Car lorsque l’heure est venue, Dieu envoie un ange intercesseur comme le dit Job: « Dieu a compassion de lui, et dit à l’ange : délivre-le ! »(Job 33 :24)
Les épitres de Paul nous le disent : Dieu par son esprit, « donne le vouloir et le faire », mais comment le donne-t-il ?
Par l’action d’un ange.
Et cette action amène (nous l’avons vu) à
prendre des risques démesurés pour les autres, allant même jusqu’à risquer sa
vie par compassion.
L’exemple de la prostituée Rahab est frappant
à ce sujet.
Cette femme désobéi et ment au roi de Jéricho. Elle nie héberger chez elle des espions Hébreux, alors qu’elle cache bien les éclaireurs de Josué.
Dieu en fait, ne nous demande pas d’agir le
plus souvent possible par compassion.
Il nous demande, surtout, de nous préparer à
manifester des actes que lui nous incitera à faire, par l’intermédiaire de ses
anges.
Et se préparer, c’est toujours dans l’humilité
et la solitude.
C’est en ne comptant que sur Dieu et Dieu seul
que nous nous préparons à la compassion.
Parce que la compassion à un but qui nous
échappe bien souvent à tous : Ramener chacun
dans son héritage, chacun dans son pays »

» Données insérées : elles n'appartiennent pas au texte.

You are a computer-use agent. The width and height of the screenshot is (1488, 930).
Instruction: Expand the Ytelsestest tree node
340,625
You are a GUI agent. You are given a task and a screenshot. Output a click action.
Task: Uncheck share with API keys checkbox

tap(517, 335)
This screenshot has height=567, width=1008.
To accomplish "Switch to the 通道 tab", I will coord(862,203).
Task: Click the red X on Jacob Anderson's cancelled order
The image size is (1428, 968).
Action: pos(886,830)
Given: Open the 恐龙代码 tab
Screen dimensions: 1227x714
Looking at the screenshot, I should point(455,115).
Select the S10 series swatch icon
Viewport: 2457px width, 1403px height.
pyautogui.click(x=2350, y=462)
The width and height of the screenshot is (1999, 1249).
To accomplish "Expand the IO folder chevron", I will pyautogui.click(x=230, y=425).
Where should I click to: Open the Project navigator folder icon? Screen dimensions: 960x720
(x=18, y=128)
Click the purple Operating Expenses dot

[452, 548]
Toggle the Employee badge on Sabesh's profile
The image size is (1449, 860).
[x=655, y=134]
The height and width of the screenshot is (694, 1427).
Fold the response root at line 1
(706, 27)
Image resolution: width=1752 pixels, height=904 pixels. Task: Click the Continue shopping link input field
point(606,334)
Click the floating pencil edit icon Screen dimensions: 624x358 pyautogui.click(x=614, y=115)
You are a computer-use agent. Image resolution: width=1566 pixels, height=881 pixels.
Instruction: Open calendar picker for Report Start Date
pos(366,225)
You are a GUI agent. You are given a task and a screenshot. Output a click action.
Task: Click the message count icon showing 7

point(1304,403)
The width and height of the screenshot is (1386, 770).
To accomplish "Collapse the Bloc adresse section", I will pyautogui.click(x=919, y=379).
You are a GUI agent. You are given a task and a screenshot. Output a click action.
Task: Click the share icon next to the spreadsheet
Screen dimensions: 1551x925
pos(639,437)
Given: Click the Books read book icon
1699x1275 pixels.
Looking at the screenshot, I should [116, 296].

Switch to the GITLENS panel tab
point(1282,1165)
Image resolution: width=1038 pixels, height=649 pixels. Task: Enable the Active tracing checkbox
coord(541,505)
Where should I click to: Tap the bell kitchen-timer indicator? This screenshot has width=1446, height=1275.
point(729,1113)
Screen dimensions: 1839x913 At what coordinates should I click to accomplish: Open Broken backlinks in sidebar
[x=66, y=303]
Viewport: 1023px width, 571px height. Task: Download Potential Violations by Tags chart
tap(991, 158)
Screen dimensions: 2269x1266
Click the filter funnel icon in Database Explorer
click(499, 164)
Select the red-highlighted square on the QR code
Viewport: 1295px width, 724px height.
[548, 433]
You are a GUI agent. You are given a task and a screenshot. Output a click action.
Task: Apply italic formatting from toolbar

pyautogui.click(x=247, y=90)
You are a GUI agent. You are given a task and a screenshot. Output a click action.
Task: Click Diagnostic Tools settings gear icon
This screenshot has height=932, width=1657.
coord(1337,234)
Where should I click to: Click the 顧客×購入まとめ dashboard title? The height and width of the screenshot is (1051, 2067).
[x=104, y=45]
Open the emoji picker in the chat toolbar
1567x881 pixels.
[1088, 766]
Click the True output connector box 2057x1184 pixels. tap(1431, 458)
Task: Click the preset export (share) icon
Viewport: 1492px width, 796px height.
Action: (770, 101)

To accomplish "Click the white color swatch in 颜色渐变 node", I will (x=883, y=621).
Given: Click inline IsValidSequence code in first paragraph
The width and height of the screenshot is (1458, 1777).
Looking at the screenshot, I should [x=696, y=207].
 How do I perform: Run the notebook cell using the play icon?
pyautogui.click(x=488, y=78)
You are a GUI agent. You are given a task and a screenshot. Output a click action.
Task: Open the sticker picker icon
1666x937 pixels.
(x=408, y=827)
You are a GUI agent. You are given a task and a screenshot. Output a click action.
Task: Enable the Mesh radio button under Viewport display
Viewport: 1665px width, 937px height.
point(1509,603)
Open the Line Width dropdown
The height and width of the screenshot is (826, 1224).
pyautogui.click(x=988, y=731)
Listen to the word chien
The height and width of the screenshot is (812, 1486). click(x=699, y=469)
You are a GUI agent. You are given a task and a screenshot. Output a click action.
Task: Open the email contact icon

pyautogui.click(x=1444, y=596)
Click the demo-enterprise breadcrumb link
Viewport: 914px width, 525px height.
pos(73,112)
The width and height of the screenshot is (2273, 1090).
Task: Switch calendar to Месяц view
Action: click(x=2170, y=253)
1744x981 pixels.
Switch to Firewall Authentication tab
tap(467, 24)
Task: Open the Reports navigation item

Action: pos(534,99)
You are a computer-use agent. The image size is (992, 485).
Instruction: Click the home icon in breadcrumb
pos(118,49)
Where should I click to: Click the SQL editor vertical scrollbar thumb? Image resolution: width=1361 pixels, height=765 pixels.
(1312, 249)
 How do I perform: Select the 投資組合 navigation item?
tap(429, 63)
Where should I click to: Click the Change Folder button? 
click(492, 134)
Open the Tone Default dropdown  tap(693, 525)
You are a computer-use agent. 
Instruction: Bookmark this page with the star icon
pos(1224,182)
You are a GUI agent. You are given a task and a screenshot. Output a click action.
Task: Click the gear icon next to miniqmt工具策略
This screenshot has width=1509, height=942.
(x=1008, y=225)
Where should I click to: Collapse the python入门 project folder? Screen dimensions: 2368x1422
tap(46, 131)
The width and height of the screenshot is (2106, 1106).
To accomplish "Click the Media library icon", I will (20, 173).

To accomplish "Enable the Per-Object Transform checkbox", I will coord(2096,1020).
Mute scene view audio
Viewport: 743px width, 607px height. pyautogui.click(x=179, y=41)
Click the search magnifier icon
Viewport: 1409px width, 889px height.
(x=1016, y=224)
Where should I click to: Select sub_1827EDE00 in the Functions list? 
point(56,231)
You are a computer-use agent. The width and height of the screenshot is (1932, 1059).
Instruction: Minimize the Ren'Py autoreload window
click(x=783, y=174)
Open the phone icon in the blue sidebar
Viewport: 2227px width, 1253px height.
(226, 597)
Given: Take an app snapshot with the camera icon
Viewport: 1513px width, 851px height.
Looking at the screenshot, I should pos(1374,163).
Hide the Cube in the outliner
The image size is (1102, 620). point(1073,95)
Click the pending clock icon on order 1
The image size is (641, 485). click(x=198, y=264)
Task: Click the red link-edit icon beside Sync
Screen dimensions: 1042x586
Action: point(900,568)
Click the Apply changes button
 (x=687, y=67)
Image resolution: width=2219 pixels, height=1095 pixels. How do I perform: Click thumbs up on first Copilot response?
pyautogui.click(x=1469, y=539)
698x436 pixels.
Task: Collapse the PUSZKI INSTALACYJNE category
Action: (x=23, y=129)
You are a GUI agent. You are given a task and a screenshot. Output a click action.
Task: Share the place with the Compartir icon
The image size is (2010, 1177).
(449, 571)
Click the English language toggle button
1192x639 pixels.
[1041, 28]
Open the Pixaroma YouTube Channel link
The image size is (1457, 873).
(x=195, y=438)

comme nous le dit le prophète Jérémie.
Et Dieu nous aidera aussi à accomplir nos
actes en remettant l’épée dans le fourreau des anges ; en proclamant la
paix là où il y avait la guerre.
En d’autres mots : La compassion nous
permettra de retrouver nos vraies racines en Christ, de retrouver notre
identité de sacrificateur pour Dieu.
Car nous ne sommes agréables au Seigneur que si
nous exerçons avec lui sa volonté et sa gloire.